Comment by vunderba

14 days ago

Interesting but frustratingly vague on details. How exactly are the models playing? Is it using some kind of PGN equivalent in Tetris that represents a on-going game, passing an ASCII representation, encoding as a JSON structure, or just directly sending screenshots of the game to the various LLMs?

6 comments

vunderba

storystarling 14 days ago

It has to be turn-based. Even with Flash's speed, the inference latency would kill you in a real-time loop. They're likely pausing the game state after every tick to wait for the API response before resuming.

ykhli 14 days ago

answered this in a comment above! It's not turn or visual layout based since LLMs are not trained that way. The representation is a JSON structure, but LLMs plug in algorithms and keeps optimizing it as the game state evolves

vunderba 14 days ago
Thanks for the clarification!

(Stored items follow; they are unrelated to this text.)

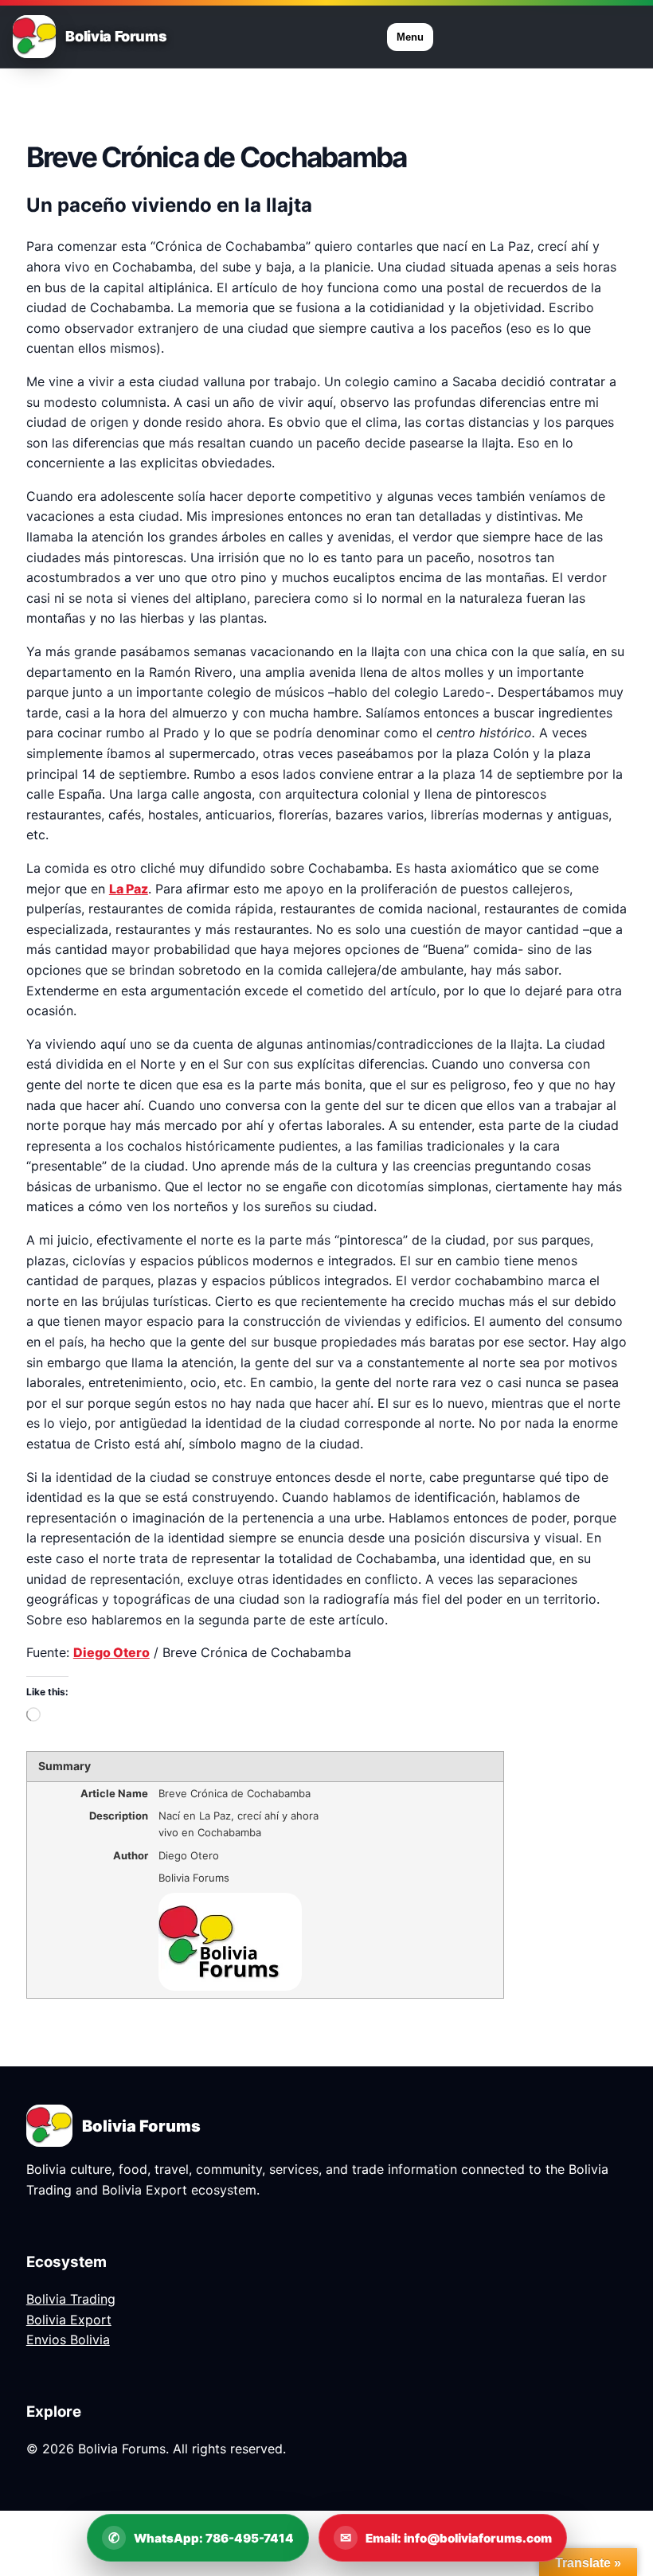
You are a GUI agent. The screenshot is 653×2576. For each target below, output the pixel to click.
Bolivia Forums (115, 37)
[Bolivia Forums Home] (34, 36)
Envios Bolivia (68, 2339)
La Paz (128, 889)
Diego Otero (111, 1652)
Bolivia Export (68, 2320)
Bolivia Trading (70, 2299)
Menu (410, 37)
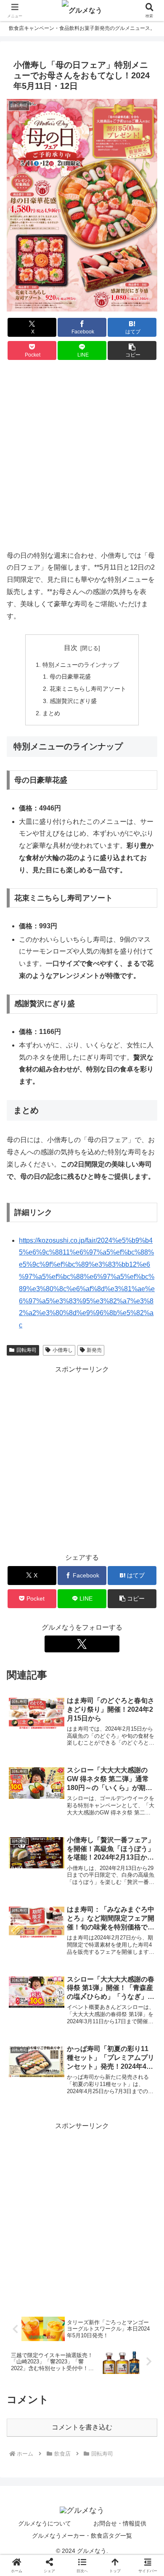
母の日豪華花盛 (70, 676)
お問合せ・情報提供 (119, 2523)
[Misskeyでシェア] (136, 2252)
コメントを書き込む (82, 2427)
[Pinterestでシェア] (45, 2299)
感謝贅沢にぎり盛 (73, 701)
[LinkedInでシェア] (82, 2299)
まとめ (51, 713)
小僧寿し (63, 1350)
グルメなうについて (44, 2523)
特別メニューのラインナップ (80, 664)
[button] (132, 350)
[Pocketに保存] (100, 2276)
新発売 (94, 1350)
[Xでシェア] (27, 2252)
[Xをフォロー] (82, 1644)
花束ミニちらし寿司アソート (88, 688)
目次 (70, 647)
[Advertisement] (82, 455)
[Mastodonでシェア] (63, 2252)
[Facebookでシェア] (27, 2276)
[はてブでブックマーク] (63, 2276)
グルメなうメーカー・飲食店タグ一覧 (82, 2535)
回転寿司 (26, 1350)
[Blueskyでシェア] (100, 2252)
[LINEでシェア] (136, 2276)
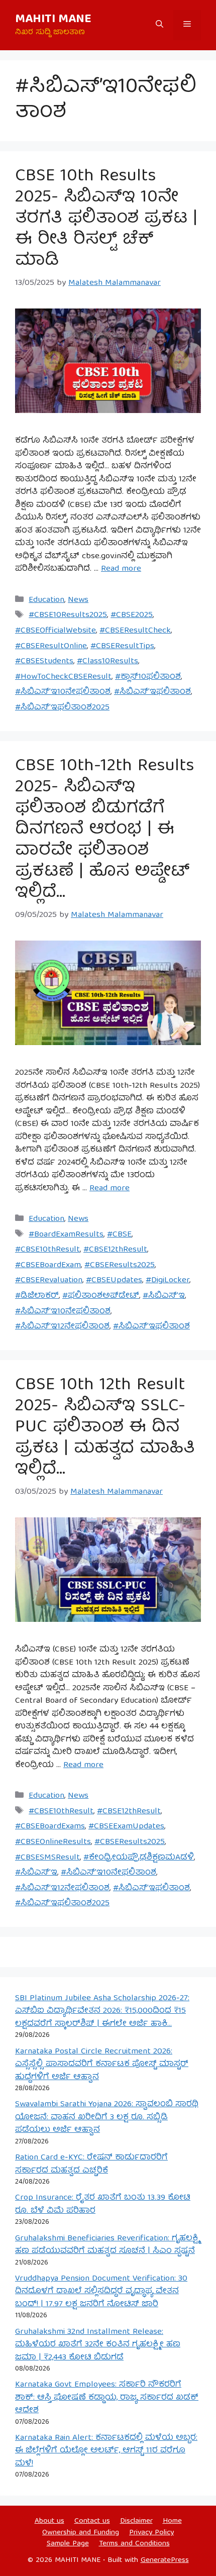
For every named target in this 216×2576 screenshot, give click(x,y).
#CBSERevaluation (48, 1280)
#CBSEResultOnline (51, 646)
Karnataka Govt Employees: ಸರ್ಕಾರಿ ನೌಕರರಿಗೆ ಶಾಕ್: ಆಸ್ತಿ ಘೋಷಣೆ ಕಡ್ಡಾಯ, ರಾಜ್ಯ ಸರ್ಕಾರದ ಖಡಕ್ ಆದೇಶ (106, 2398)
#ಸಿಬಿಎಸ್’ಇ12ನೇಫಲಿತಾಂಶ (62, 1326)
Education (46, 600)
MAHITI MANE (53, 20)
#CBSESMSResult (47, 1857)
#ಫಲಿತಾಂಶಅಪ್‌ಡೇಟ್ (100, 1296)
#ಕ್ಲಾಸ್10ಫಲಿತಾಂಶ (148, 677)
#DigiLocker (167, 1280)
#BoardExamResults (66, 1234)
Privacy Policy (151, 2532)
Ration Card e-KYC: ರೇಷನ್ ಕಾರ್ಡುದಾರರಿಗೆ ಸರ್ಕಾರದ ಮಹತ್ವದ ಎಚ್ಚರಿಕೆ (91, 2164)
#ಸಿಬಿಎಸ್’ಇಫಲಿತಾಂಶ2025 (62, 707)
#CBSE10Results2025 (68, 615)
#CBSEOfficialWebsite (55, 631)
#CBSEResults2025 (119, 1265)
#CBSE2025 (132, 615)
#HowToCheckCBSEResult (63, 677)
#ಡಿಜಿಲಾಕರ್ (37, 1296)
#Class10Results (107, 661)
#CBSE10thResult (47, 1250)
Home (172, 2521)
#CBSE (119, 1234)
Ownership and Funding (80, 2532)
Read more (121, 569)
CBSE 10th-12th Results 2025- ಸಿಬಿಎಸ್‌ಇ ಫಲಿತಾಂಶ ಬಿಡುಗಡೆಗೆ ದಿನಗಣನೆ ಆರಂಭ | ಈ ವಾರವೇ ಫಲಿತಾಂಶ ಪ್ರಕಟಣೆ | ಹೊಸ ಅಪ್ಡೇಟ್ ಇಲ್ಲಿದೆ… (104, 830)
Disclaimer (136, 2521)
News (78, 600)
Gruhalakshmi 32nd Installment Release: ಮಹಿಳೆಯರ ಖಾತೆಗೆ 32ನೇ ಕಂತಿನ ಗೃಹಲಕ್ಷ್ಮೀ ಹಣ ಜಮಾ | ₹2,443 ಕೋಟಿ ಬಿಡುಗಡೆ (97, 2345)
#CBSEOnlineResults (53, 1842)
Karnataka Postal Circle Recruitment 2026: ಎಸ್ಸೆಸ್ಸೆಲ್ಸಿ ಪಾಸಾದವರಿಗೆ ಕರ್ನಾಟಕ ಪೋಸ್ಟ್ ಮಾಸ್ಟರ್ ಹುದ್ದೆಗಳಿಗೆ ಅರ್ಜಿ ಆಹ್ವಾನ (101, 2064)
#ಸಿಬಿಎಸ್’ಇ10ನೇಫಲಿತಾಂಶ (63, 692)
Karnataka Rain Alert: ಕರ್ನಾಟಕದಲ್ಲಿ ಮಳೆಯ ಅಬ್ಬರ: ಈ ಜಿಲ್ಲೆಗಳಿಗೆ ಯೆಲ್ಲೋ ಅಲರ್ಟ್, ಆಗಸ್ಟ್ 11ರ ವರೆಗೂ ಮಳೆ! (106, 2451)
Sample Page (68, 2543)
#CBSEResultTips (122, 646)
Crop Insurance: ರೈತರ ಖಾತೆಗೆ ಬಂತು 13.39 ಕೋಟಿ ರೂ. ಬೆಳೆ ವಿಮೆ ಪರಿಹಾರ (102, 2204)
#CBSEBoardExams (50, 1826)
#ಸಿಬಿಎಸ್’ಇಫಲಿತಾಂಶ (152, 692)
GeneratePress (165, 2560)
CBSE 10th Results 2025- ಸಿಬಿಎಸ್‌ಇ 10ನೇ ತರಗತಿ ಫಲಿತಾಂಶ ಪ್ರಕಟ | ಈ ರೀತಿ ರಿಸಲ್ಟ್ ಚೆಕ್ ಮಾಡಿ (106, 219)
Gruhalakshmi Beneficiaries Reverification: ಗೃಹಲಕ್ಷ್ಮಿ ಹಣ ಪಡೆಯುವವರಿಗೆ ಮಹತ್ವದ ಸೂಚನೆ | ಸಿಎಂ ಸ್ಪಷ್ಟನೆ (107, 2245)
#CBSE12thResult (115, 1250)
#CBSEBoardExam (48, 1265)
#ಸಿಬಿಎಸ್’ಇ (164, 1296)
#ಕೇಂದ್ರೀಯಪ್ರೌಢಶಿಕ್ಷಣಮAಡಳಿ (138, 1857)
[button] (159, 25)
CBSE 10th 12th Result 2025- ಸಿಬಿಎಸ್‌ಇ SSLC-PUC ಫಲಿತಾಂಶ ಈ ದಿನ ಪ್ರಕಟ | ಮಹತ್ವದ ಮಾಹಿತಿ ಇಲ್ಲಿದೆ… (105, 1428)
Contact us (92, 2521)
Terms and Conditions (134, 2543)
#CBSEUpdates (114, 1280)
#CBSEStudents (44, 661)
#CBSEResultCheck (135, 631)
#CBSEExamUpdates (126, 1826)
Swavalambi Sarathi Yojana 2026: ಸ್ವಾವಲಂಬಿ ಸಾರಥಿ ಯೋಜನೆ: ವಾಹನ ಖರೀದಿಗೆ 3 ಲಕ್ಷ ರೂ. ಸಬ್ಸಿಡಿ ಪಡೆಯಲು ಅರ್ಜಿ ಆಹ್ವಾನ (106, 2117)
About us (49, 2521)
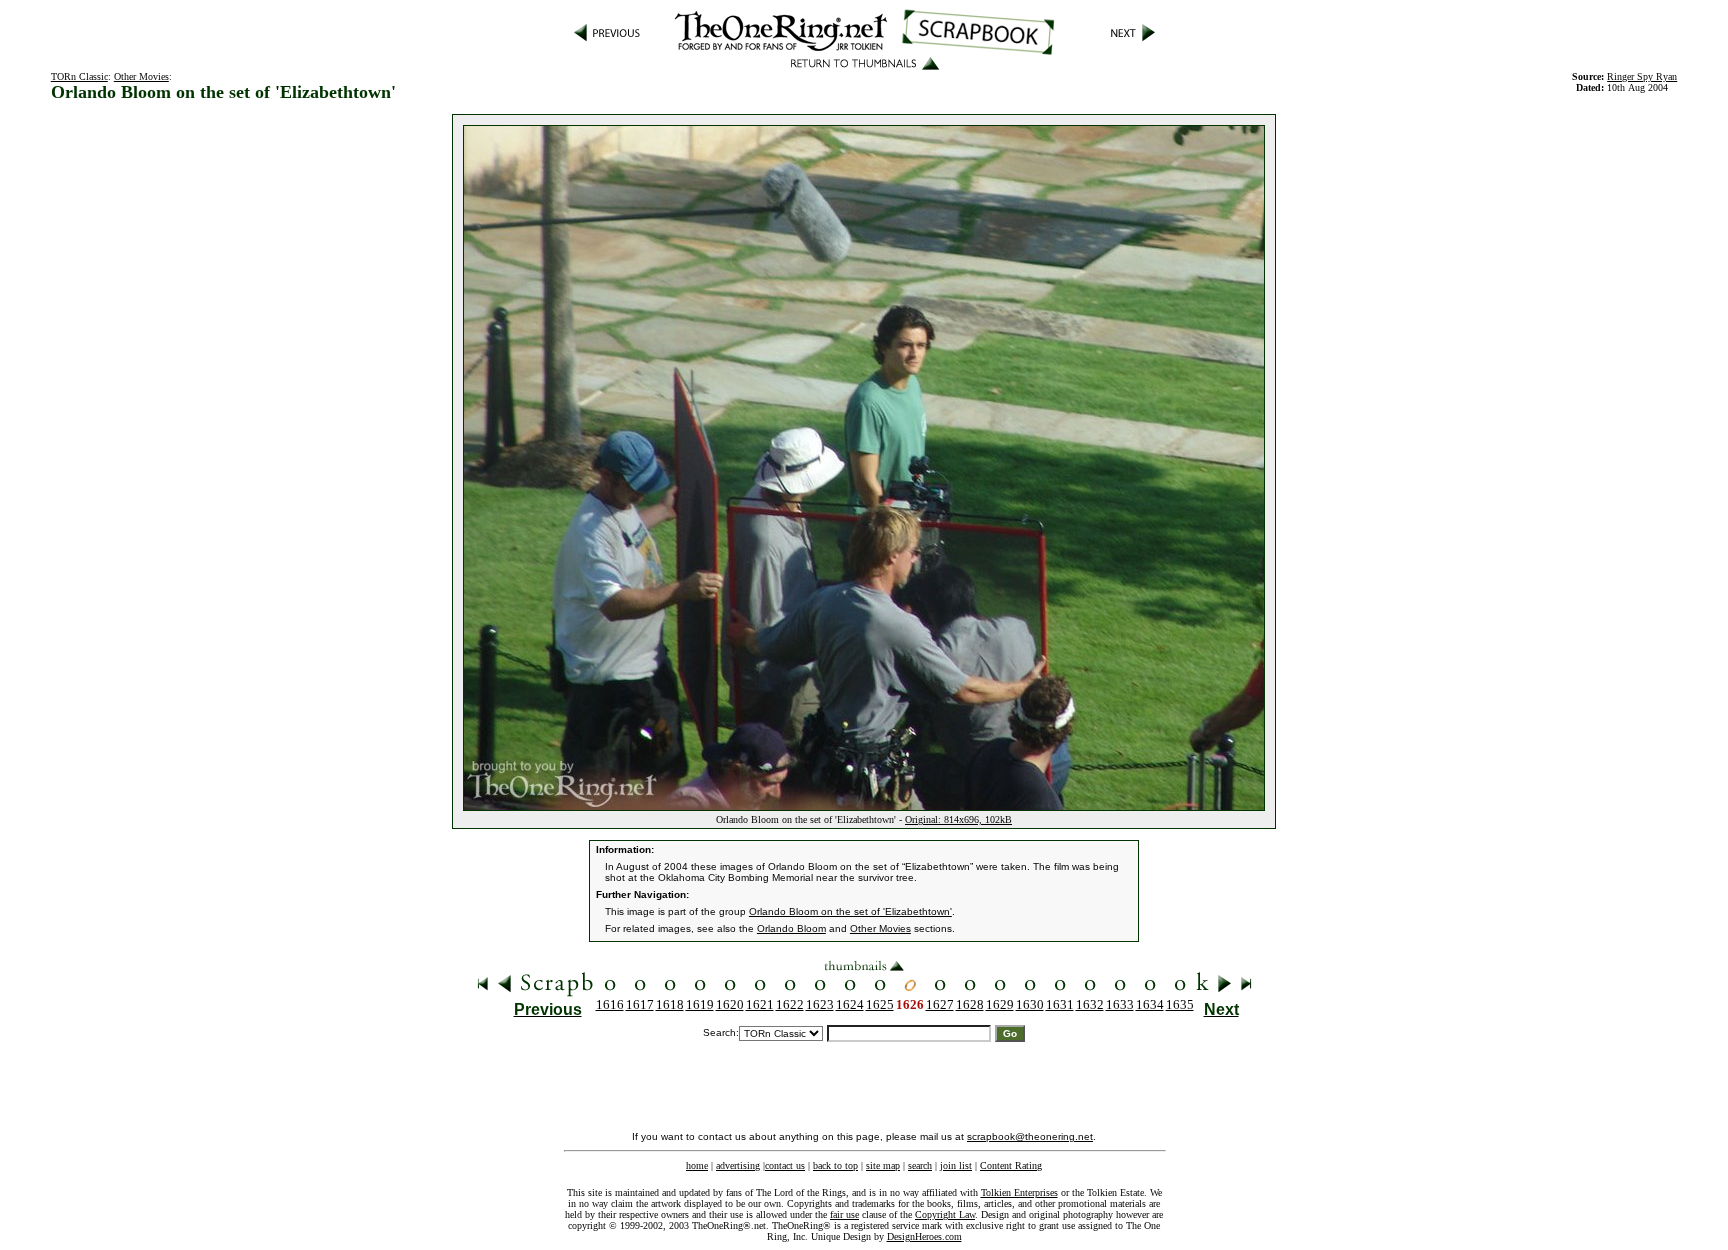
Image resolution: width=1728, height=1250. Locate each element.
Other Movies (141, 76)
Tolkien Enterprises (1019, 1192)
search (920, 1165)
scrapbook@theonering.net (1030, 1136)
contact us (785, 1165)
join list (956, 1165)
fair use (844, 1214)
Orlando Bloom (791, 928)
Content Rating (1011, 1165)
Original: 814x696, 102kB (958, 819)
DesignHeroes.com (924, 1236)
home (697, 1165)
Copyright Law (945, 1214)
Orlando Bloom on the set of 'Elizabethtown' (850, 911)
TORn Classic (79, 76)
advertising (738, 1165)
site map (883, 1165)
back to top (835, 1165)
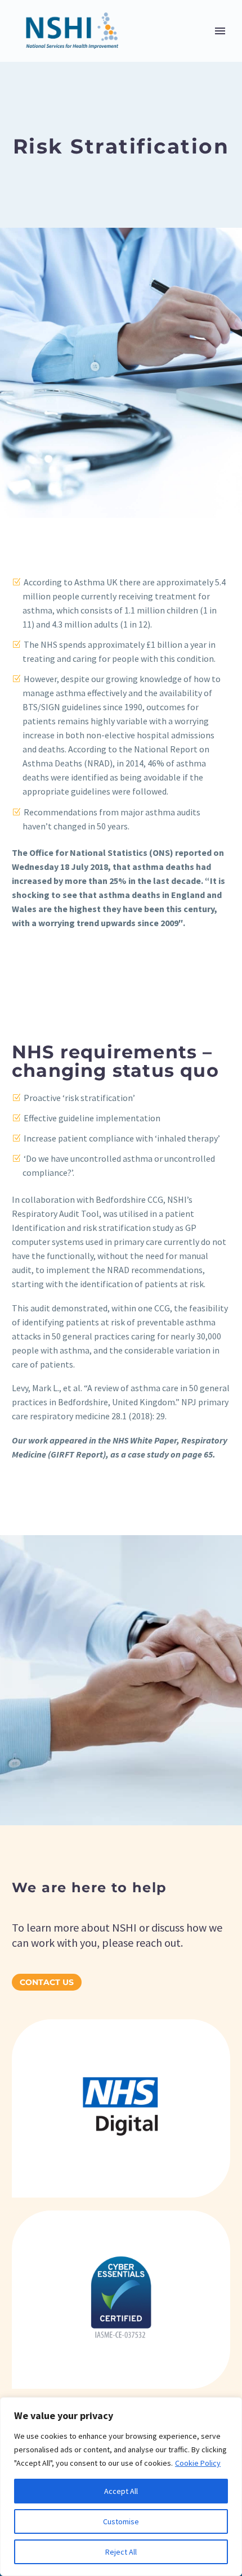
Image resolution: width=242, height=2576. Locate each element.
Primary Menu (220, 30)
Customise (121, 2521)
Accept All (121, 2491)
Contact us (47, 1982)
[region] (121, 2486)
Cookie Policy (198, 2463)
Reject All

Kind of reminds me of the Brian Moore's AI clocks which uses several LLMs to continuously generate HTML/CSS to create an analog clock for comparisons.
https://clocks.brianmoore.com
- ykhli 14 days ago
  
  Wow this is incredible!!
storystarling 13 days ago

Curious how the token economics compare here to a standard agent loop. It seems like if you're using the LLM as a JIT to optimize the algorithm as the game evolves, the context accumulation would get expensive fast even with Flash pricing.
mhh__ 14 days ago

I suppose you could argue about whether it's an LLM at that point but vision is a huge part of frontier models now, no?